Royal copenhagen dating marks

royal copenhagen dating marks

How do you date a Royal Copenhagen spisestel?

Royal Copenhagen Spisestel Kgl. Porcelæn Platter - Kgl. B&G Juleplatter 1. Dating by backstamp and painters number before 1935 2. Dating by painters number or initials 3. Dating by backstamp 1935 - 2002 Royal Copenhagen Denmark 4. Dating by back stamp DENMARK with crown or 3 wavy lines 5. Signatures 6. Juliane Marie mark 7.

How old is my Royal Copenhagen porcelain?

The trademark has been used with little variations ever since the founding and every single piece of porcelain produced by Royal Copenhagen has been stamped with the three waves. The trademark with the three waves has had changes through the years. This makes it possible to tell the age of each piece of porcelain by Royal Copenhagen.

What is the history of the Royal Copenhagen trademark?

From 1775 the wavy lines were painted by hand, but in the 1870s Royal Copenhagen began to stamp and glaze the trademark. Approximately 1870-1890​ Blue stamp, under glazing. 1887-1892 Stamp in purple or red on top of glazing. 1892 Stamp in red or green on top of glazing. Used for export items by request from the US.

What do the backstamps mean on Copenhagen porcelain?

The Backstamps the backstamps since 1775 Each piece of Royal Copenhagen porcelain has a mark on its underside, telling its own unique story. The three waves, the royal stamp and the painters signature; symbolising authenticity, its royal heritage and hand-craftsmanship.

How old is my Royal Copenhagen porcelain?

The trademark has been used with little variations ever since the founding and every single piece of porcelain produced by Royal Copenhagen has been stamped with the three waves. The trademark with the three waves has had changes through the years. This makes it possible to tell the age of each piece of porcelain by Royal Copenhagen.

What is the history of the Royal Copenhagen trademark?

From 1775 the wavy lines were painted by hand, but in the 1870s Royal Copenhagen began to stamp and glaze the trademark. Approximately 1870-1890​ Blue stamp, under glazing. 1887-1892 Stamp in purple or red on top of glazing. 1892 Stamp in red or green on top of glazing. Used for export items by request from the US.

What do the backstamps mean on Copenhagen porcelain?

The Backstamps the backstamps since 1775 Each piece of Royal Copenhagen porcelain has a mark on its underside, telling its own unique story. The three waves, the royal stamp and the painters signature; symbolising authenticity, its royal heritage and hand-craftsmanship.

What are the three lines on the Royal Copenhagen logo?

From the founding of Royal Copenhagen 1 st May 1775 it was decided that the trademark/brand/factory stamp should consist of three wavy lines (waves), symbolizing the three waterways through Denmark; the Sound and the two belts (the Sound (Oresund)), the Great Belt and the Little Belt).

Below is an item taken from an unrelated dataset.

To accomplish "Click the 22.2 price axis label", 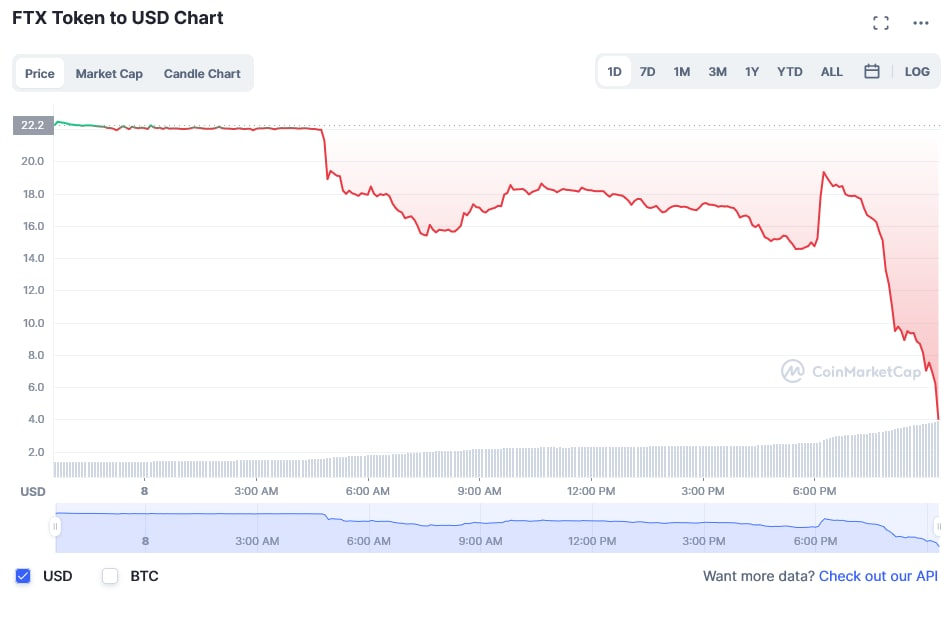I will 31,125.
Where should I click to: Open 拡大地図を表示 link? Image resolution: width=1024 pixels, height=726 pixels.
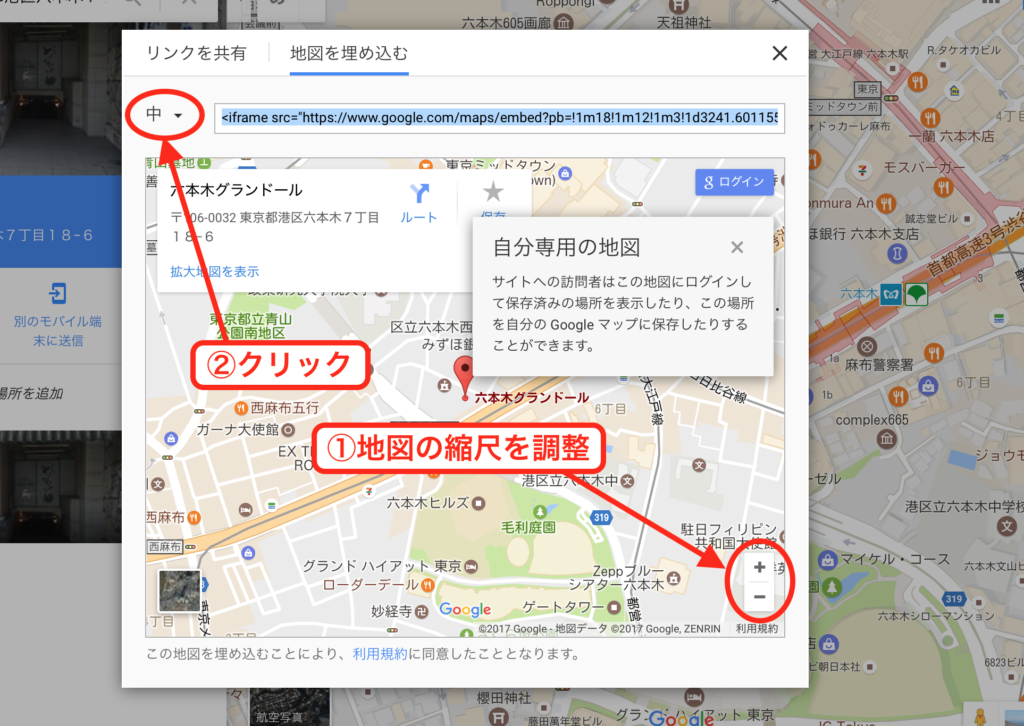214,271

What makes Royal Copenhagen porcelain unique?

Each piece of Royal Copenhagen porcelain has a mark on its underside, telling its own unique story. The three waves, the royal stamp and the painters signature; symbolising authenticity, its royal heritage and hand-craftsmanship.

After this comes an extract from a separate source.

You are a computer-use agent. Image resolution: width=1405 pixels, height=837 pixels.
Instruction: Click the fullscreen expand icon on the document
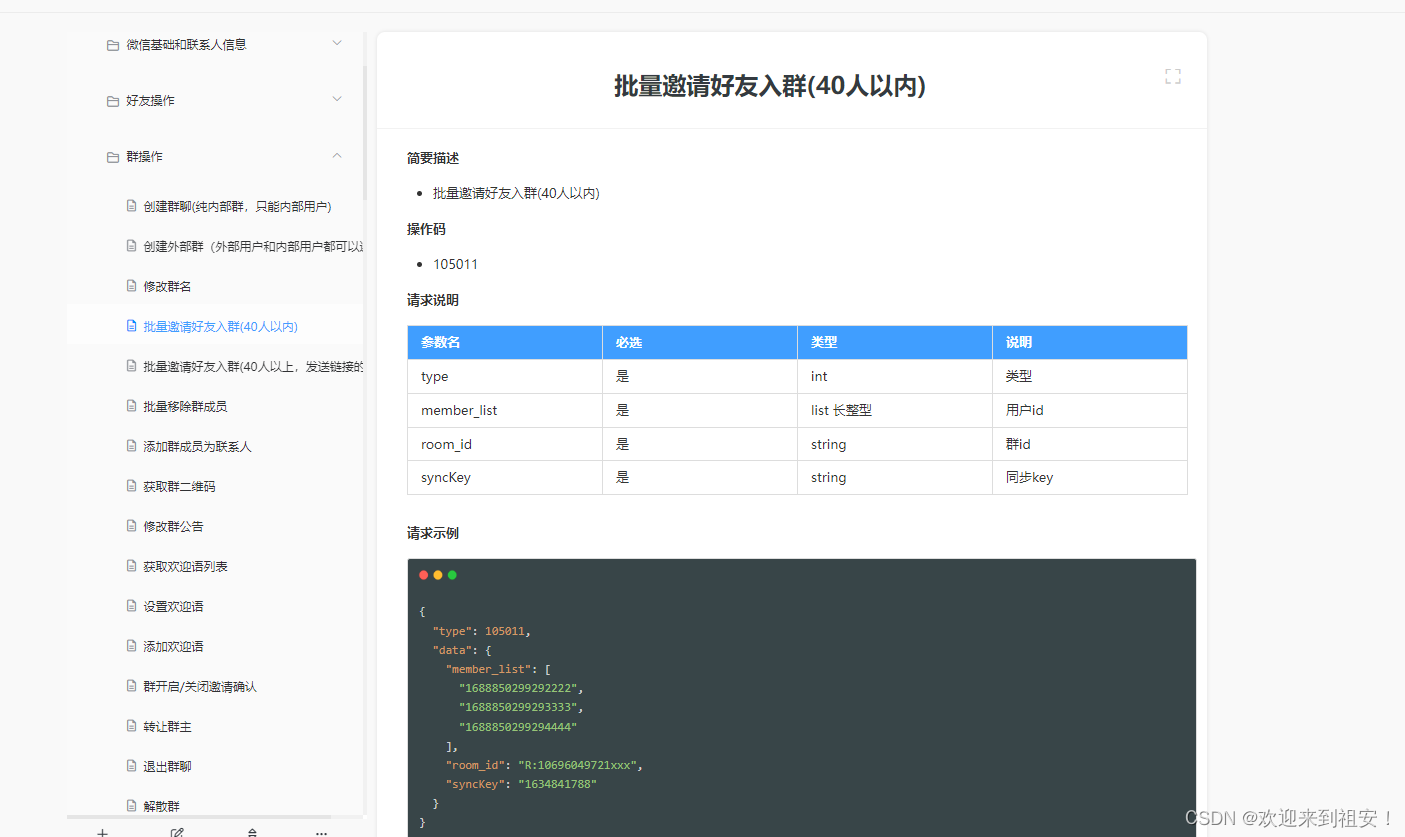1172,75
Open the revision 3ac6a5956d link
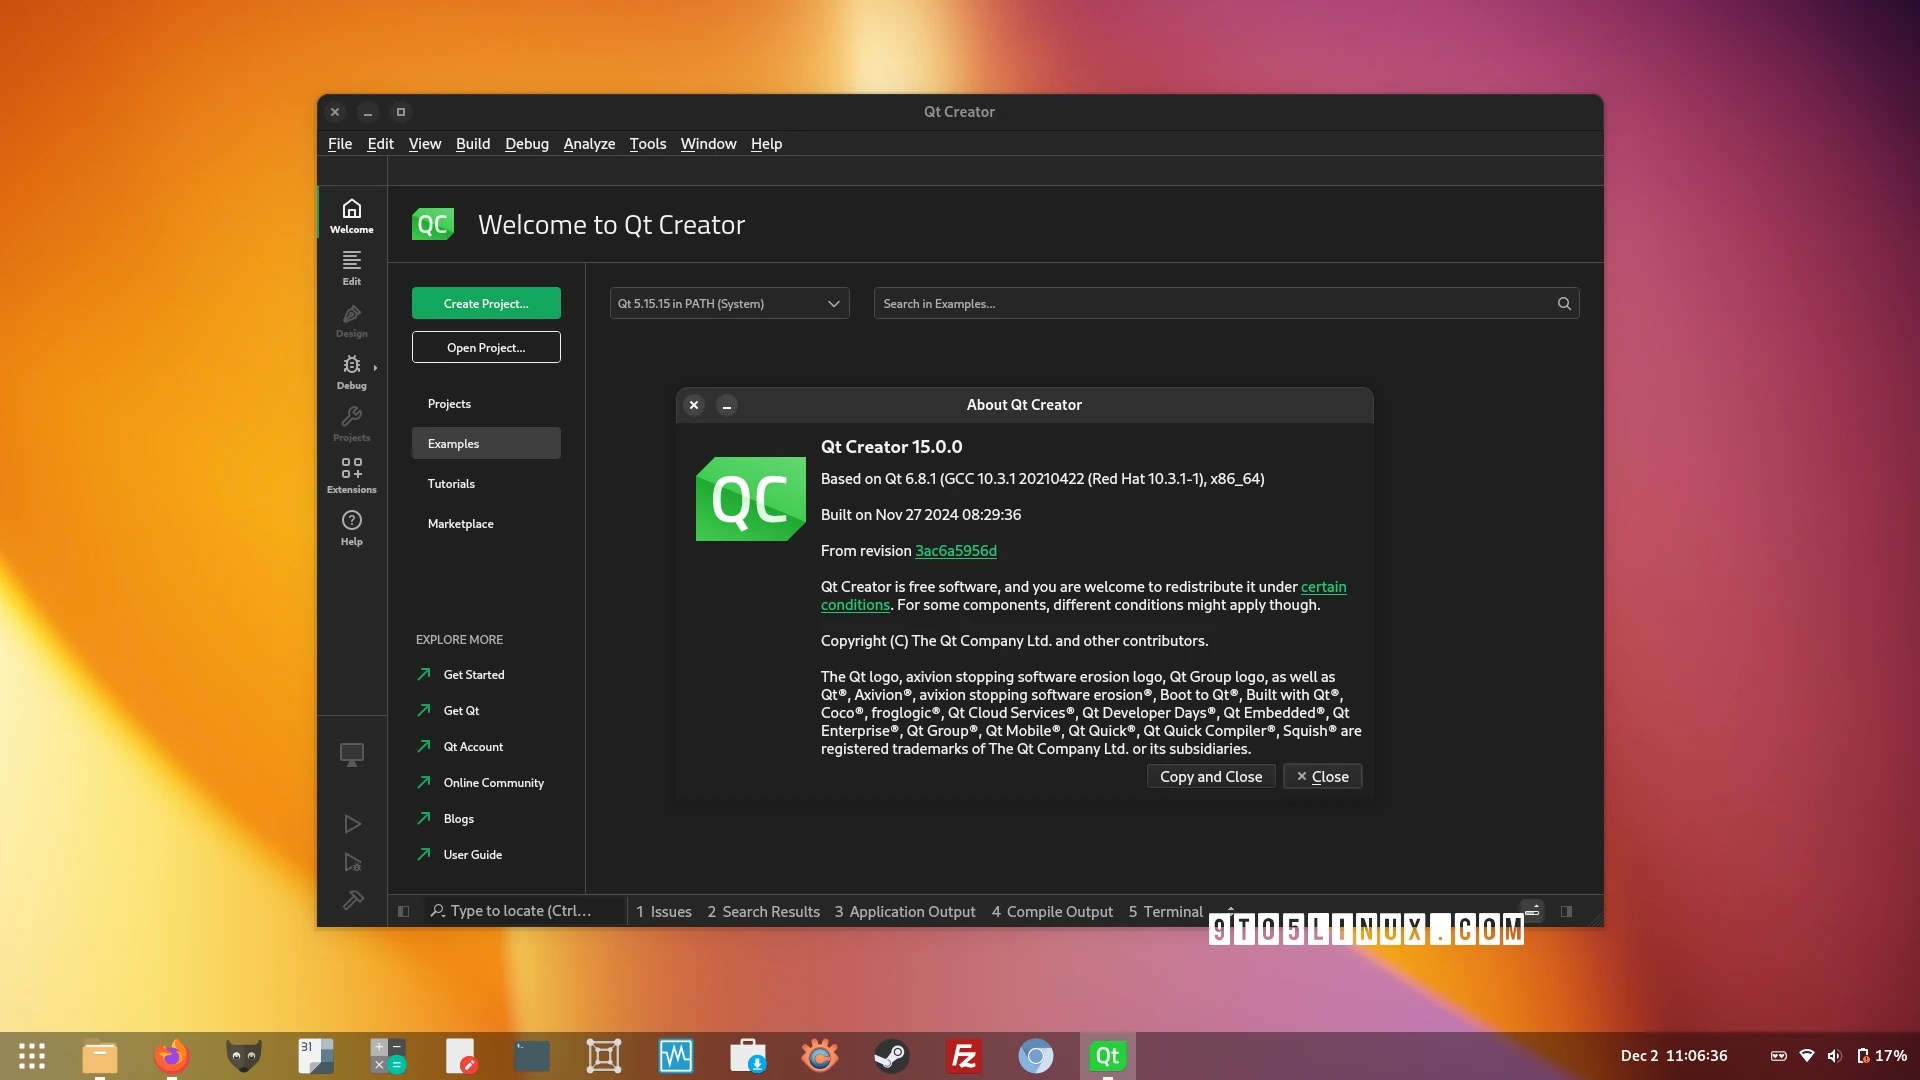 click(955, 551)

What are the three waves on Copenhagen porcelain?

Marks and Backstamps Prize-winning royal porcelain Since 1775, every piece of porcelain that has left Royal Copenhagen carries its factory marks; the three waves, the royal crown and the painters mark. These are symbols of authenticity, the royal connection and the mark of handcraftsmanship. The three blue waves

What is a backstamp on a piece of furniture?

A backstamp is simply the manufacturer’s mark on the bottom of a piece. This mark is placed by the manufacturer under the glaze and includes important information. One thing I hear quite often as an Appraiser and Curator is, “These have to be over 100 years old, my husband’s grandmother had them and she died 10 years ago at the age of 88”.

When did they start stamping on the Royal Copenhagen trademark?

From 1775 the wavy lines were painted by hand, but in the 1870s Royal Copenhagen began to stamp and glaze the trademark. Approximately 1870-1890​ Blue stamp, under glazing. 1887-1892 Stamp in purple or red on top of glazing. 1892 Stamp in red or green on top of glazing.